**Data excerpts**
┌──

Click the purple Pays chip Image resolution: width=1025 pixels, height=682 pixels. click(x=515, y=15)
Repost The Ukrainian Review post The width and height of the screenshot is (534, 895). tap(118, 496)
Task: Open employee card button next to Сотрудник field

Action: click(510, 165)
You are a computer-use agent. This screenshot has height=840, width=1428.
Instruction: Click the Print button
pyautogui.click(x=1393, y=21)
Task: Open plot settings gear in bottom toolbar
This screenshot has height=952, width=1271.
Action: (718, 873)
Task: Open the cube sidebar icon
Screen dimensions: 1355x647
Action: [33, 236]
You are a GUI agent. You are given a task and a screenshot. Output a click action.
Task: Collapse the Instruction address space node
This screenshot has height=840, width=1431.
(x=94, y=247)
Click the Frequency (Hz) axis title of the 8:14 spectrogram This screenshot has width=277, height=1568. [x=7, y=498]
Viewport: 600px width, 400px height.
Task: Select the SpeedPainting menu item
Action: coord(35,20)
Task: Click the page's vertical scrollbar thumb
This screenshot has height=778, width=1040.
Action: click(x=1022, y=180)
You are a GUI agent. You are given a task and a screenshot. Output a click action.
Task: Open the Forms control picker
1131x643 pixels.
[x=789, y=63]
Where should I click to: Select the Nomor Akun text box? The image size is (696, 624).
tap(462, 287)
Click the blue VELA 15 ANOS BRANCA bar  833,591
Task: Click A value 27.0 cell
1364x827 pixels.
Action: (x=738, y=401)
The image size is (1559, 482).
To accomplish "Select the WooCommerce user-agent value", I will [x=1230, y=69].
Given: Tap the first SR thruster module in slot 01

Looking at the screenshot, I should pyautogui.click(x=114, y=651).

└──

Only one thing belongs in the answer: the number of lines of the data that contain the string "agent".

4